#### [Text passage]
_ _ _

- Directed by: Mark Smoot Andrew Irvine
- Written by: Mark Smoot
- Story by: Mark Smoot Andrew Irvine
- Produced by: Jeff Walker Lisa Normand Kelly Williams Jonathan Duffy
- Starring: Catherine Keener Charlie Heaton Rosa Salazar Jefferson White Jackie Earle Haley
- Cinematography: Jomo Fray
- Edited by: Brad Besser
- Music by: Jon Natchez
- Production companies: Ten Acre Films Terraform
- Release date: June 13, 2021 (Tribeca);
- Running time: 89 minutes
- Country: United States
- Language: English

= No Future (film) =

No Future is a 2021 American drama film directed by Mark Smoot and Andrew Irvine and starring Catherine Keener, Charlie Heaton, Rosa Salazar, Jefferson White and Jackie Earle Haley.

==Plot==
Will is a recovering drug addict whose friend Chris died of an overdose after visiting him. Will, while struggling to keep his life together, begins to have an affair with Chris' mom, Claire.

==Cast==
- Catherine Keener as Claire
- Charlie Heaton as Will
- Rosa Salazar as Becca
- Jefferson White as Chris
- Jackie Earle Haley as Philip
- Austin Amelio as Preston
- Heather Kafka as Linda
- Jason Douglas as Doug
- Kia Nicole Boyer as Erin
- Mollie Milligan as Deborah
- Jasmine Shanise as Woman in Nursery
- Marissa Woolf

==Release==
The film premiered at the Tribeca Film Festival on June 13, 2021.

_ _ _

#### [Exercise A]
In the listing, rewrite everything from its first line down to the line containing "(111, 848).", replacing "screenshot" with "capture" and changing nothing else. Omit the pictures from your answer.
The No Future article and the listing come from unrelated sources.

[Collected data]
_ _ _

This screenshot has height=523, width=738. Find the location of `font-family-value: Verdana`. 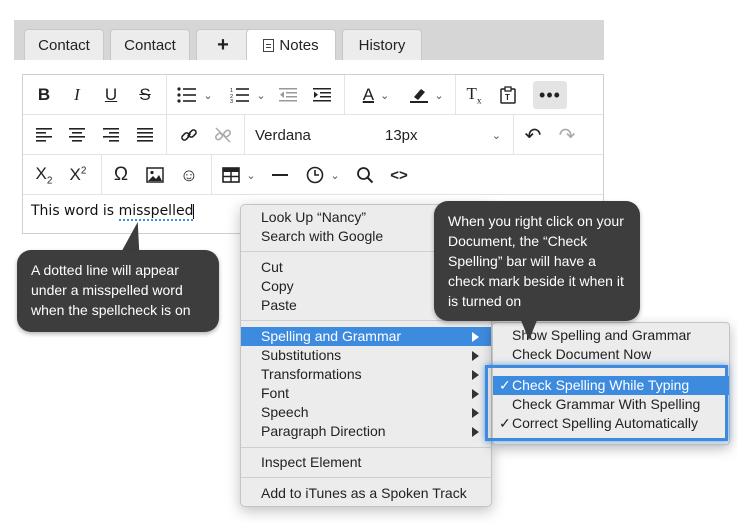

font-family-value: Verdana is located at coordinates (283, 135).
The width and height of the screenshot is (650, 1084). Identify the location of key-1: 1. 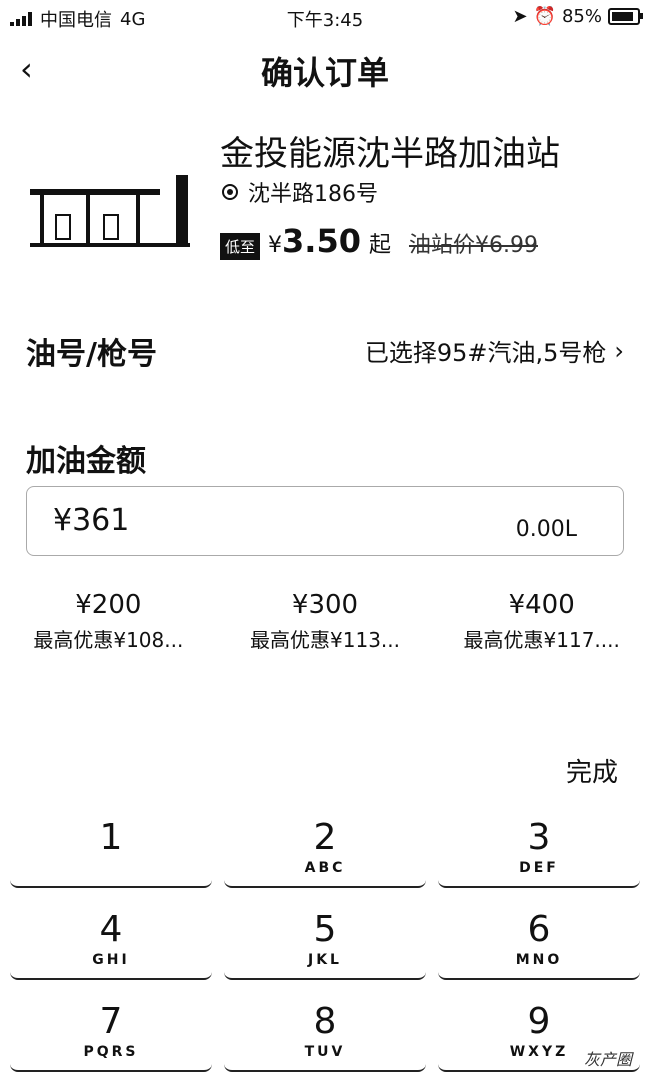
(111, 848).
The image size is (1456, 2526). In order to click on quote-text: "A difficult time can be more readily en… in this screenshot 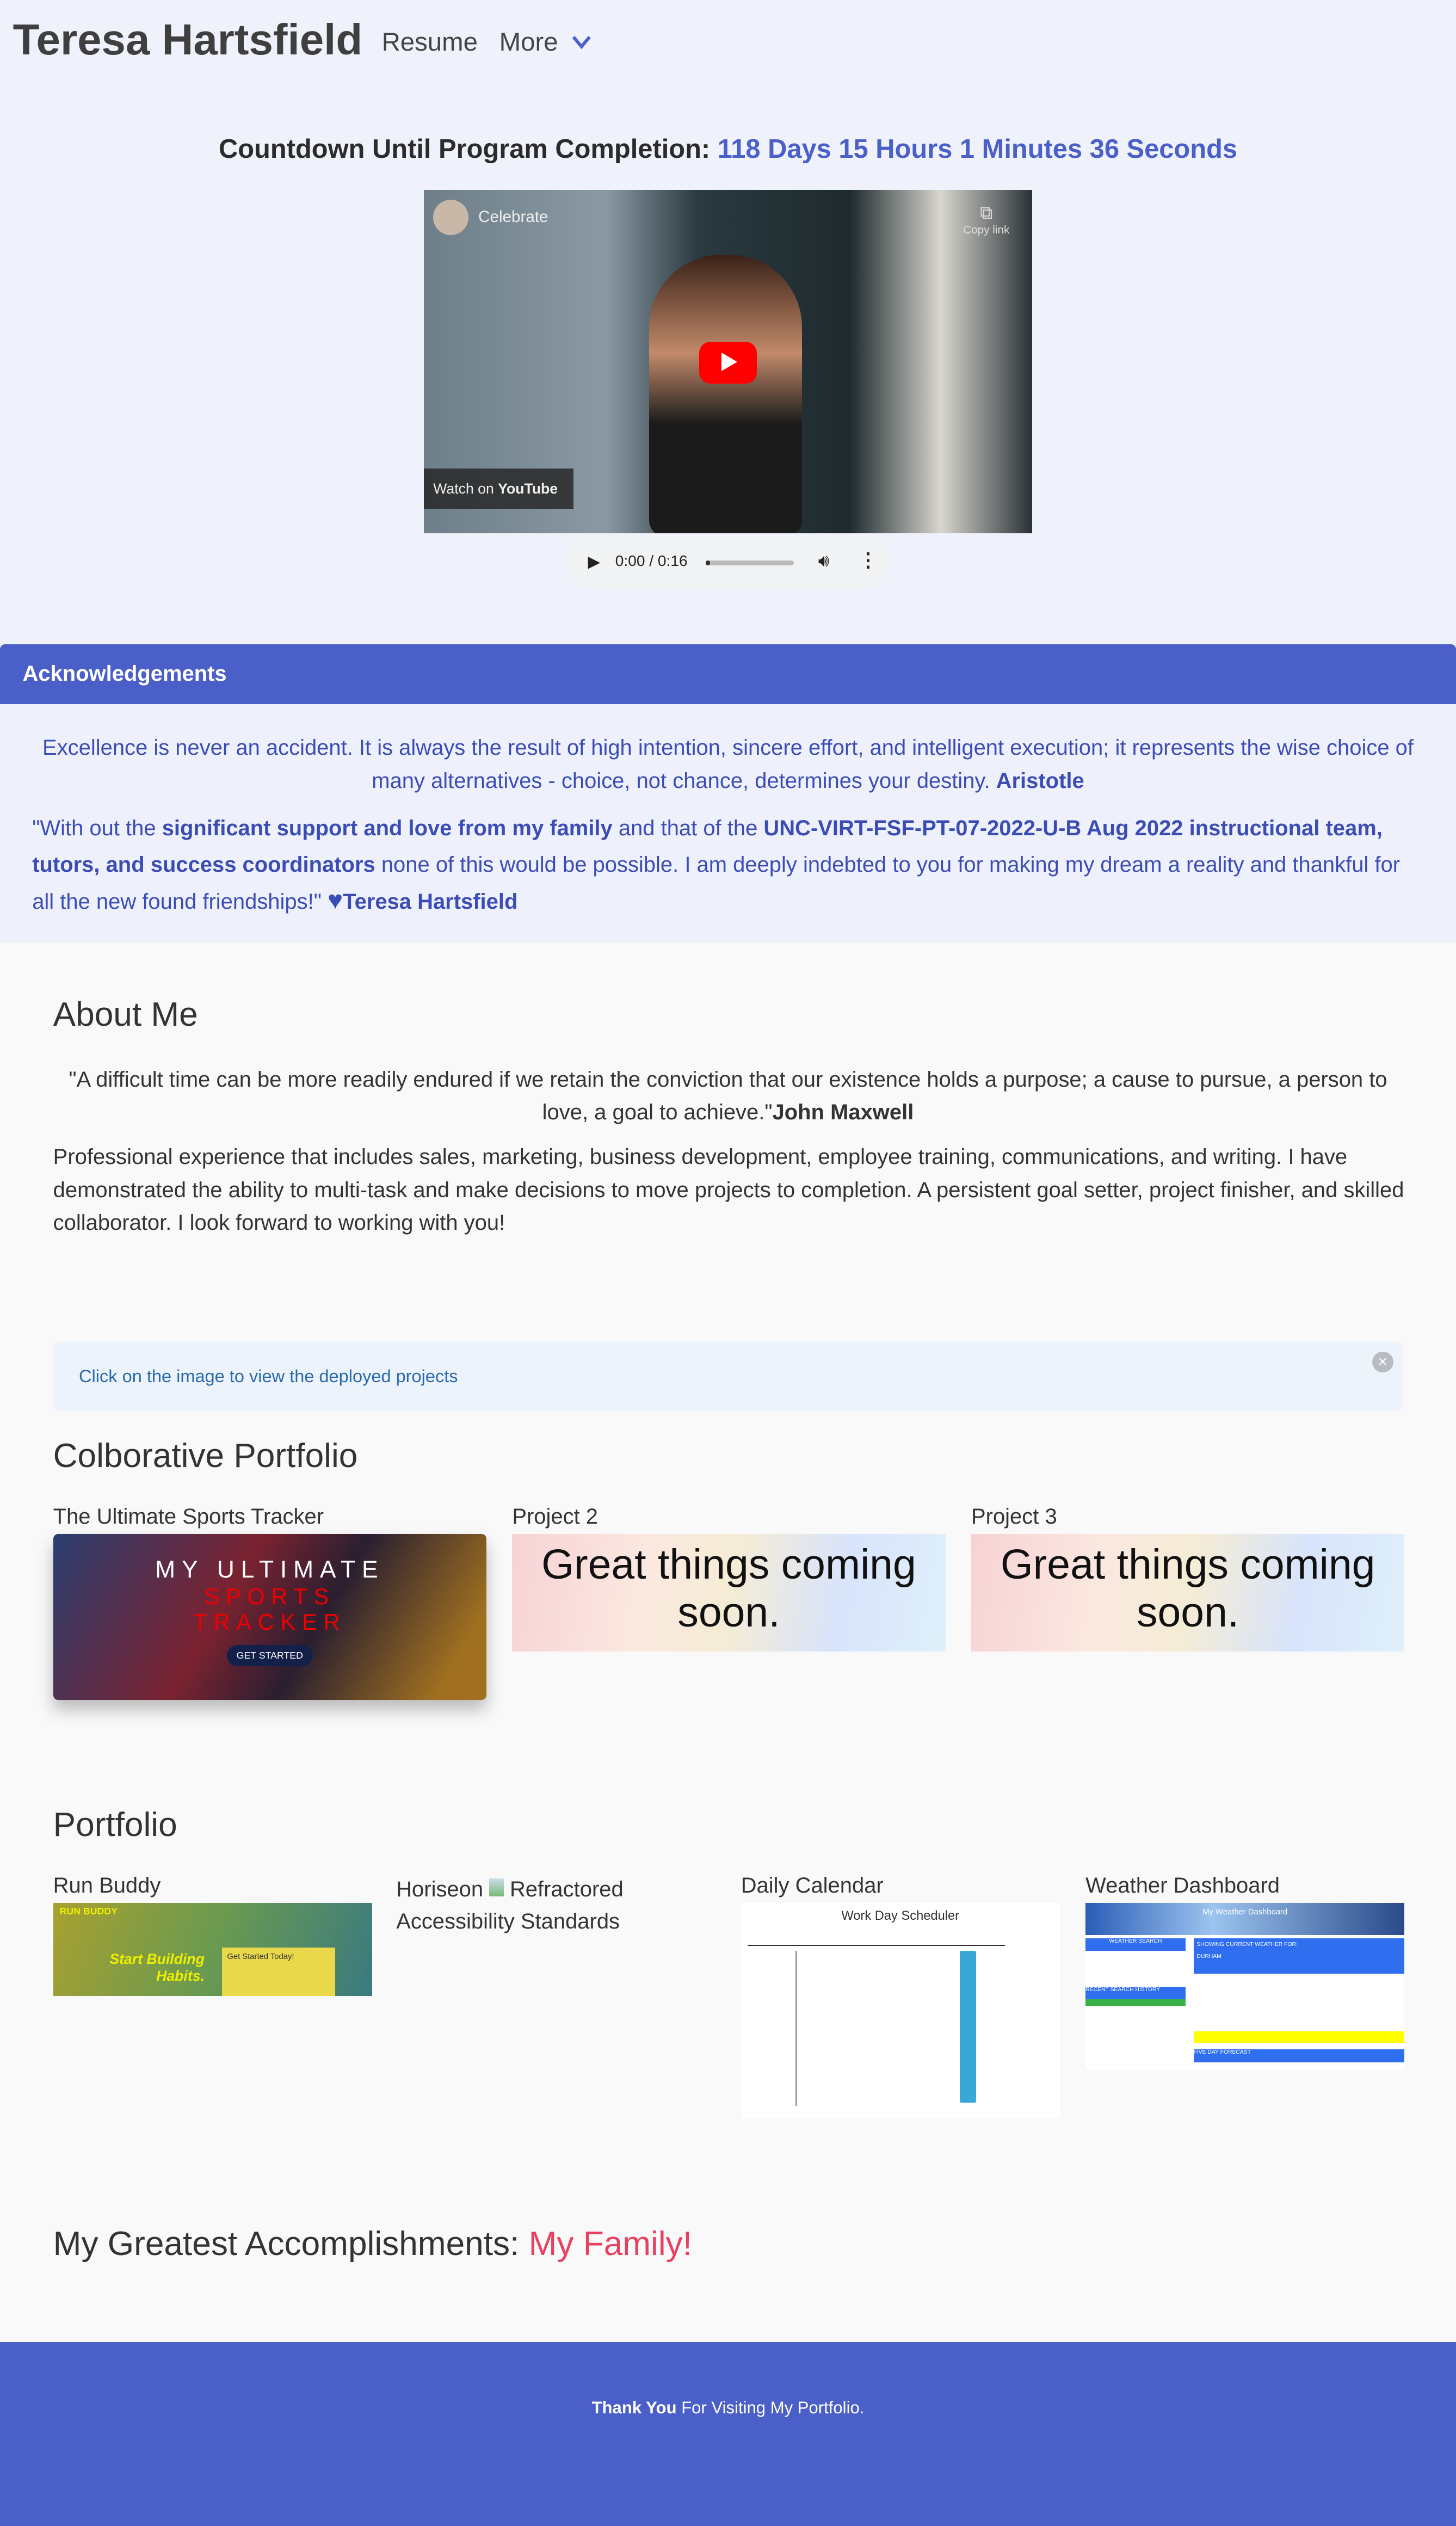, I will do `click(728, 1096)`.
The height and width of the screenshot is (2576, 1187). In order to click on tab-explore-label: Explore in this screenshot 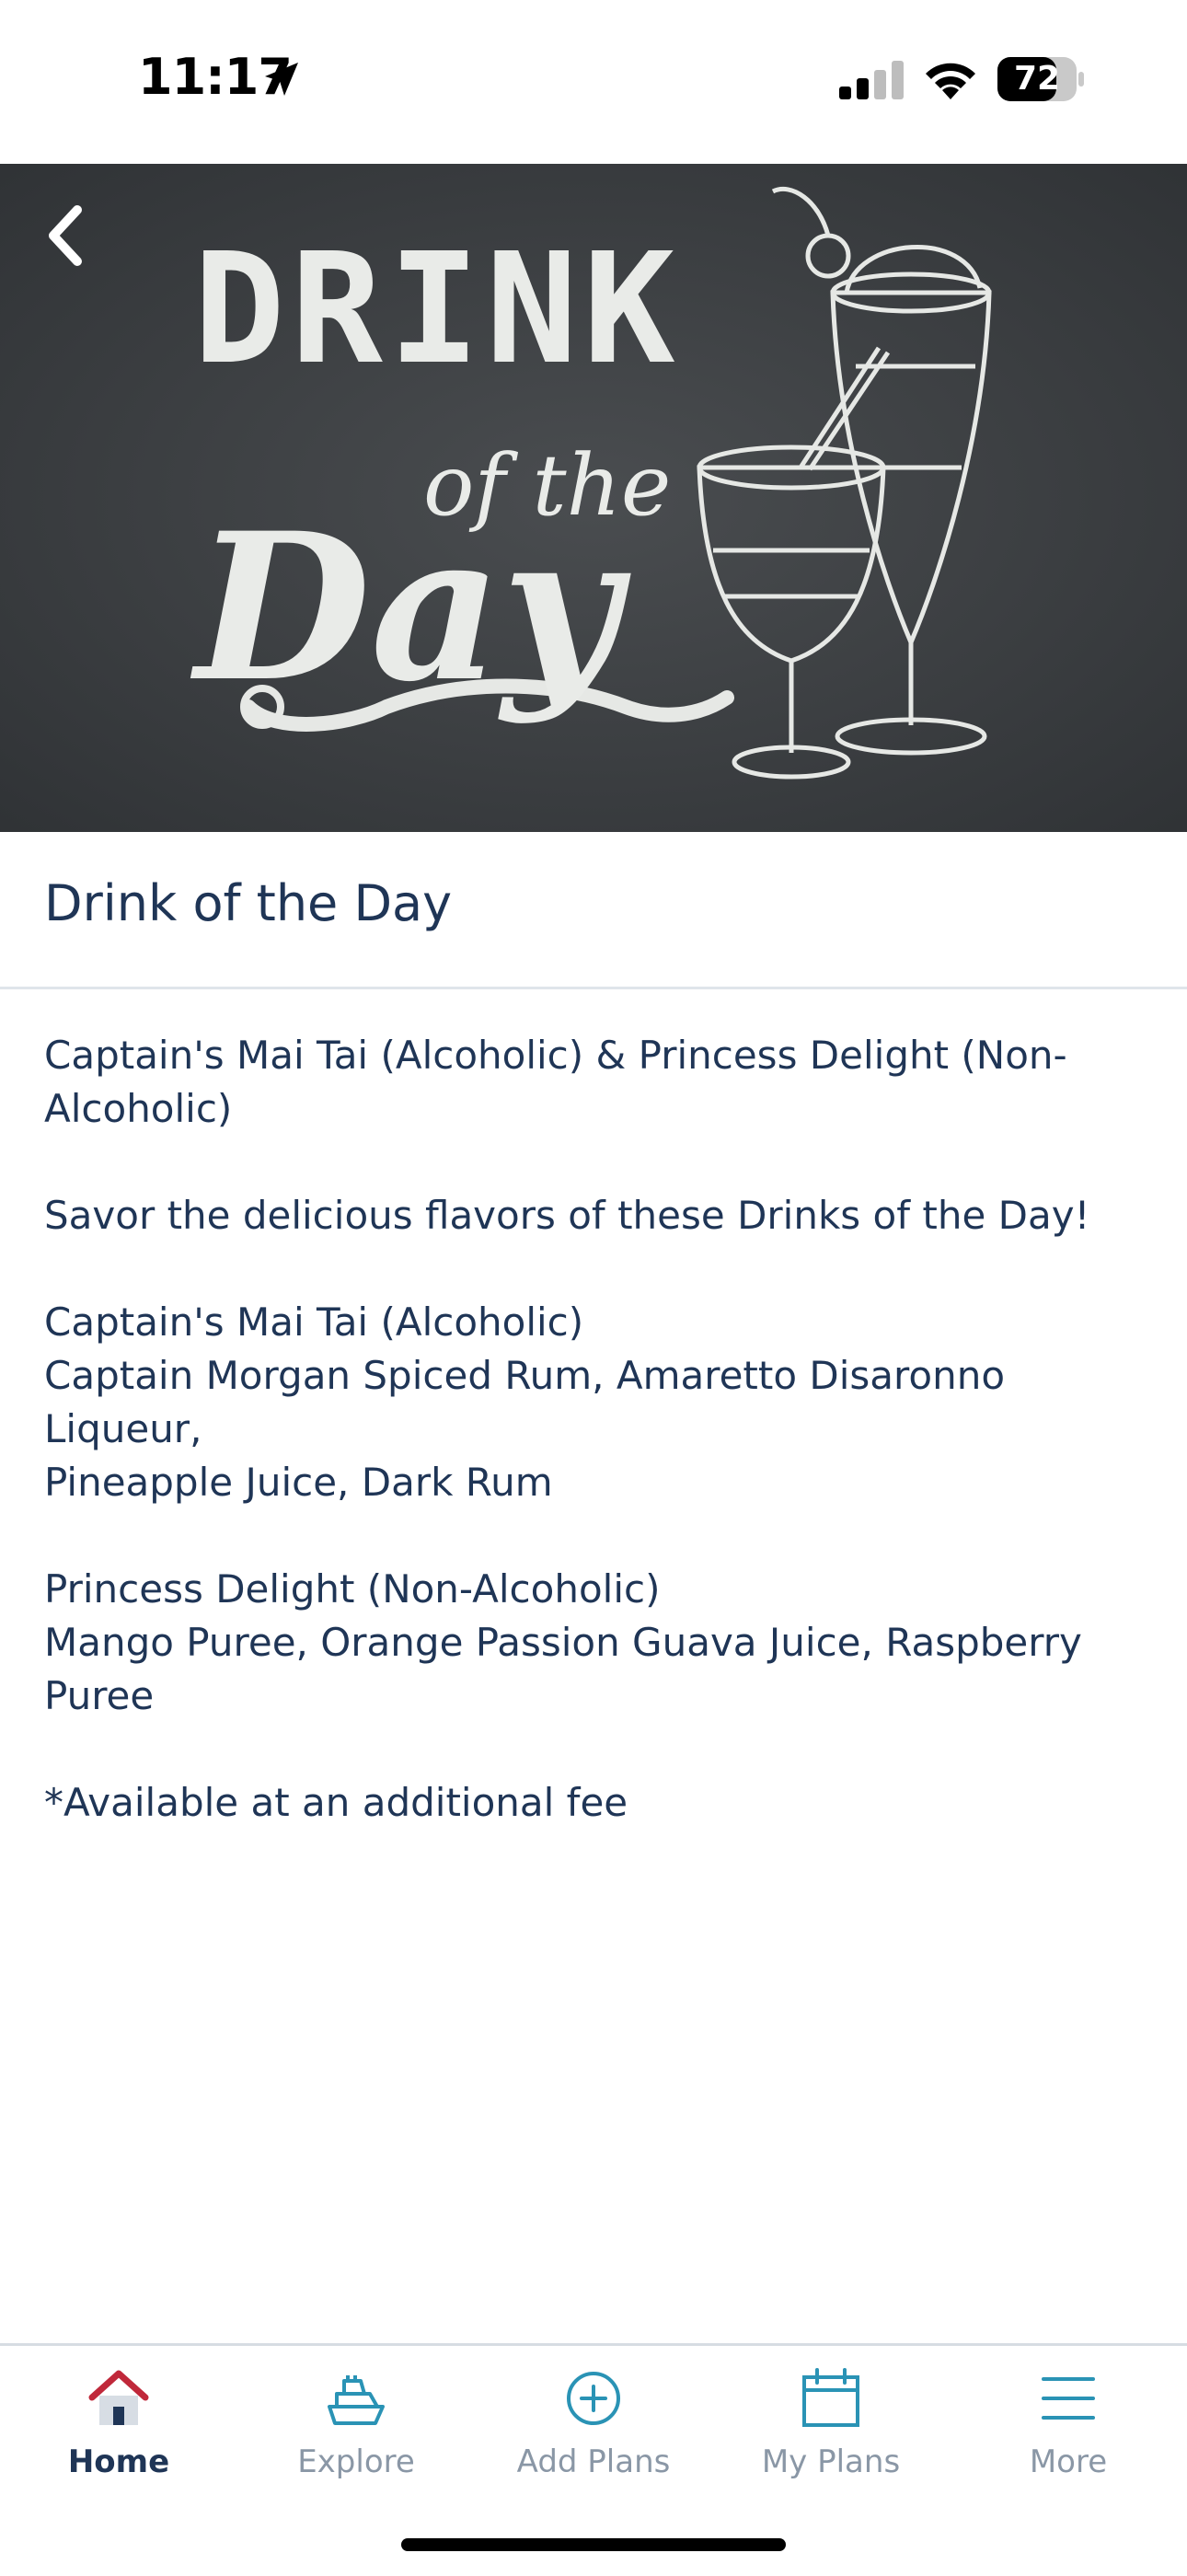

_ _ _

#### [Exercise B]
Continue the No Future article from its last sentence.

#### [Expected output A]
This capture has height=523, width=738. Find the location of `font-family-value: Verdana`. 

font-family-value: Verdana is located at coordinates (283, 135).
The width and height of the capture is (650, 1084). Identify the location of key-1: 1. 
(111, 848).

#### [Expected output B]
==Reception==
The film has a 91 percent rating on Rotten Tomatoes based on 23 reviews.

Sheri Linden of The Hollywood Reporter gave the film a positive review and wrote, "...through the unpredictability of its two leads, Keener especially, and in the knotty connection between their characters, the movie gets under the skin and goes beyond the bromide-laden playbook."

Peter Sobczynski of RogerEbert.com awarded the film three stars and wrote, "...a fairly smart and realistic depiction of two people consumed by grief, guilt, and loss and the misguided ways by which they attempt to come to terms with those feelings."

Andrew Stover of Film Threat rated the film an 8 out of 10 and wrote, "Smoot and Irvine appreciate an exceedingly solemn tone and a measured pace. No Future is unassuming, truthful, and absorbing by virtue of the deeply sensitive performances..."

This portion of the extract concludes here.